Mailing List Archives
Authenticated access
|
|
|
[Date Prev][Date Next][Thread Prev][Thread Next][Date Index][Thread Index]
[HTCondor-users] htcondor-sysview
As shown at HTCondor week 2013, the UW CHTC and mwt2.org presents:
htcondor-sysview
https://github.com/DHTC-Tools/htcondor-sysview
-Nate
SYSVIEW README
htcondor-sysview is an efficiency monitor for HTCondor pools and jobs.
05.01.2013 1.13 release. Originally written as Mosaic Sysview by Charles
Waldman and Sarah Williams and Rob Gardner of MWT2.org. Modified by
Rebekah Gietzel (bgietzel@xxxxxxxxxxx) to work with UW-Madison
CHTC pool and HTCondor features including partitionable slots, multiple
pools and submitters. Packaged by Nate Yehle (nyehle@xxxxxxxxxxx)
This 1.13 release should work with most HTCondor pool configs including
static and partionable slots.
The program draws the grid of cpus in HTCondor pools. Each cpu (core) is
one square on the grid. Nodes produce squares based on the # of cpus
listed in their names in the nodes.list file. Jobs are
displayed on a slot basis and map 1:1 by default. When partitionable slots
are used, each square represents a slot. The color of each square
indicates the status of that core and/or node.

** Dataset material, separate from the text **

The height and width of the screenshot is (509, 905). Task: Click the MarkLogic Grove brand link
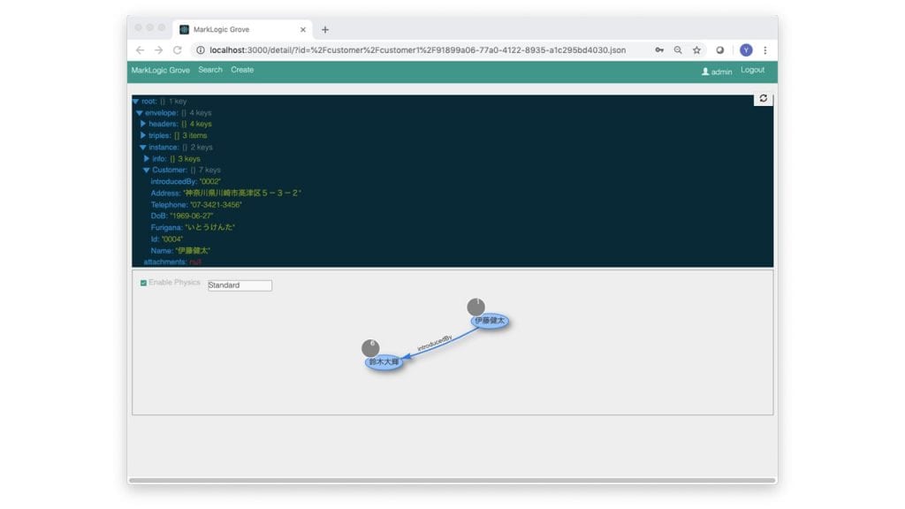[x=160, y=70]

Red squares are slots where sysview detects a htcondor startd is not
running correctly.
Efficiency is computed as cputime/walltime of the job running on a slot.
Green squares are slots where efficient jobs are running.
Blue squares are slots where inefficient jobs are running.
Lighter green or blue squares are new jobs trending efficient or
inefficient respectively. As the jobs age and the cputime/walltime ratio
stabilizes the colors darken.
Other multicolored squares are jobs using more than 100% efficiency, as in
multicore jobs. They are represented by only one square showing how one
multicore job prevents other jobs from using the total
number of slots.
Once you have a mosaic output using information about your cluster, try to
drag the mouse across a slot on the mosaic.
Mouseover various squares shows slotname, user, online/down, rss/vm memory
status, cpu time, and efficiency for the current job on the slot. We use
this as an easy way to spot down nodes or jobs which
have low efficiency and are wasting slots. Clicking a slot takes you to
the full dump of condor_q -l for the job running on that core.